La notion même de revenu minimum est contenue, en germe, dans l’organisation de la redistribution sociale que les travailleurs ont arrachée peu à peu, sous la forme d’un système de protection sociale, pour améliorer leurs conditions de vie tandis que les patronats et gouvernements successifs ne pouvaient, dans le même temps, que lâcher du lest pour désamorcer des situations explosives. Ainsi ont été créés la Sécurité Sociale, les congés payés, les allocations familiales, les indemnités de chômage, de maternité, de formation... qui, s’ils bénéficient au plus grand nombre, sont un excellent moyen de relancer la consommation des foyers. C’est vraiment malheureux mais il faut se persuader que chaque nouvelle mesure sociale n’est pas destinée, en priorité, à soulager les travailleurs mais bien à prolonger la vie du capitalisme en lui procurant de nouveaux clients. Ce qui ne lui coûte, d’ailleurs, rien puisque ce sont les travailleurs eux-mêmes qui financent ces mesures prises, sur leurs cotisations ou leurs impôts !

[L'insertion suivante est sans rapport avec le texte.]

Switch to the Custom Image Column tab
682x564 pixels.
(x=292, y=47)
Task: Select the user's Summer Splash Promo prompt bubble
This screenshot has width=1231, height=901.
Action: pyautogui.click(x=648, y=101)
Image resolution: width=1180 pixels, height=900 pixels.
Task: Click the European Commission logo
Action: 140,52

La société actuelle est une société à plusieurs vitesses où les privilégiés, ceux qui profitent du travail des autres, côtoient les travailleurs, qui auraient tendance à être, de plus en plus, présentés comme des privilégiés eux-mêmes, uniquement parce qu’ils "ont la chance" d’occuper un emploi (vous pensez, ma bonne dame, par ces temps difficiles !), et les assistés, ceux que les patrons dégraissent (comme un morcif de barbaque trop grasse !) et à qui l’Etat fait "généreusement" l’aumône, les forçant à vivre des miettes d’un gaspillage gigantesque. Dans ces conditions inégalitaires, il est impossible de concevoir l’attribution d’un revenu minimum (déjà l’adjectif est cruellement restrictif, minimum pour ne pas crever, sans doute ?) qui permette aux plus démunis de vivre DECEMMENT, sans crainte du lendemain. Il ne peut s’agir là que d’un palliatif intolérable, d’une nouvelle mesure de charité publique inspirée par l’approche d’élections. Peur d’un soulèvement en masse plutôt que humanisme et amour de la vraie démocratie.
LE REVENU SOCIAL MAXIMUM GARANTI : OUI ; UN REVENU MINIMUM POUR CERTAINS NON.